- ISTRUZIONI
a) Riscrivi in forma di elenco il paragrafo del brano sulla TARSU che comincia con «Com’è noto, in tema di TARSU», conservandone i fatti principali.
b) Scrivi il seguito del brano sulla TARSU, partendo dopo la sua ultima frase.

- BRANO SCELTO
::::
Nel caso di specie, in mancanza dell’impugnazione in appello dello specifico capo che ha rigetto la censura relativa alla dedotta mancanza di motivazione della cartella di pagamento, deve ritenersi intervenuto giudicato interno sul punto e la conseguenze inammissibilità della riproposizione di tale censura quale motivo di ricorso per cassazione.

Il motivo è comunque infondato.

Com’è noto, in tema di TARSU, il D.Lgs. n. 507 del 1993, all’art. 70 pone a carico del contribuente l’obbligo di presentare una denuncia unica, riguardante i locali e le aree tassabili, nonchè, in generale, le condizioni di tassabilità (denuncia originaria od integrativa), che deve essere effettuata anche nel caso in cui si verifichino dei cambiamenti (denuncia di variazione).

Il rapporto tributario è dunque connesso ad una dichiarazione ultrattiva del contribuente, che ha efficacia fino ad una successiva denuncia di variazione ovvero ad un accertamento dell’ente (vedi Cass., Sez. T, n. 20646 del 01/10/2007).

Il Comune può infatti procedere alla notifica di atti di accertamento, qualora il contribuente non presenti la menzionata denuncia, oppure quando quest’ultima risulti incompleta o infedele.

Tuttavia, ai sensi del citato D.Lgs., art. 72, comma 1, l’importo del tributo (con addizionali, accessori e sanzioni), liquidato sulla base dei ruoli dell’anno precedente, delle denunce presentate o degli accertamenti notificati, deve essere iscritto in ruoli principali ovvero, con scadenze successive, nei ruoli suppletivi, da formare e consegnare al concessionario della riscossione.

Ciò significa che, quando l’importo del tributo e delle altre voci sopra indicate viene determinato sulla base dei ruoli dell’anno precedente, o in forza di denunce presentate (anche in variazione), e non contestate, ovvero a seguito di accertamenti già notificati, il Comune, ove la tassa sia in tutto o in parte non pagata, può subito procedere alla liquidazione e alla riscossione mediante ruolo.
::::
- ESTRATTO DEL DATASET

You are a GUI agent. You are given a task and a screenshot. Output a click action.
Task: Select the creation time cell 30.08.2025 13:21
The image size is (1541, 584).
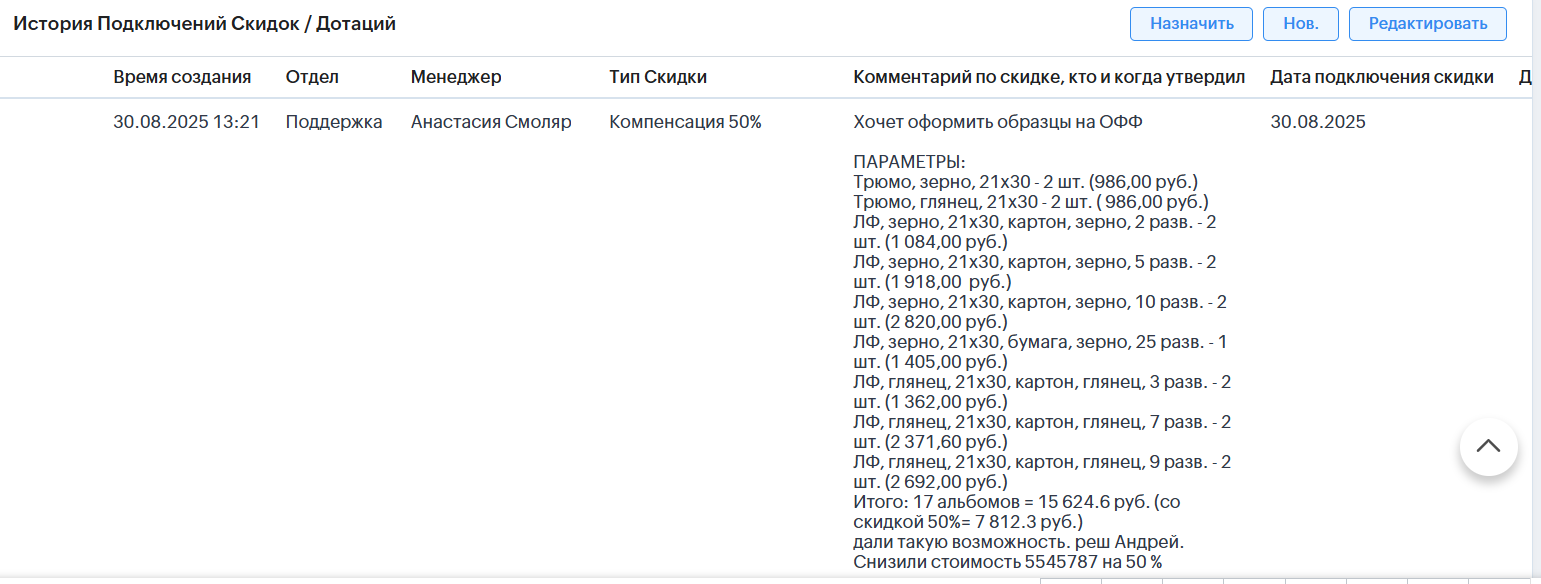click(186, 122)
::::
- SOLUZIONI DELL'ESERCIZIO
a)
- Il paragrafo riguarda la TARSU e l’art. 70 del D.Lgs. n. 507 del 1993.
- Il contribuente deve presentare una denuncia unica sui locali e sulle aree tassabili e, in generale, sulle condizioni di tassabilità (denuncia originaria o integrativa).
- La denuncia va presentata anche quando si verificano cambiamenti (denuncia di variazione).

b)
Questa Corte ha più volte affermato che il citato D.Lgs., art. 72, comma 1, attribuisce ai Comuni una facoltà eccezionale, non suscettibile di applicazioni estensive, di procedere direttamente alla liquidazione della tassa e alla conseguente iscrizione a ruolo sulla base dei ruoli dell’anno precedente, senza che sia preventivamente notificato l’atto di accertamento, purchè in forza di dati ed elementi già acquisiti, e non soggetti ad alcuna modificazione o variazione, salvi i casi di omessa denuncia o infedele dichiarazione del contribuente (così Cass., Sez. T, n. 22248 del 30/10/2015 e Cass., Sez. T, n. 19120 del 28/09/2016; su requisiti dell’atto di accertamento in rettifica, v. da ultimo Cass. Sez. T, n. 20620 del 31/07/2019 e Cass., Sez. 6-T, n. 22470 del 09/09/2019).

In tali ipotesi, in applicazione della norma speciale sopra menzionata, ai fini della legittimità della cartella, deve ritenersi sufficiente la presenza dei requisiti di cui al D.P.R. n. 602 del 1973, art. 25. Nè potrebbe essere diversamente, tenuto conto che la tassa, in mancanza di diversa allegazione e prova, è da ritenersi determinata sulla base di dati già noti al contribuente, perchè da lui denunciati o comunque già applicati nell’anno precedente, anche a seguito di accertamento, e adattati alle nuove tariffe, determinate con atti generali (quali i regolamenti o altre delibere comunali), che si presumono da quest’ultimo conosciute, o almeno conoscibili, in quanto soggetti a pubblicità legale (cfr., con riferimento ad un altro tributo, Cass., Sez. T, n. 30052 del 21/11/2018).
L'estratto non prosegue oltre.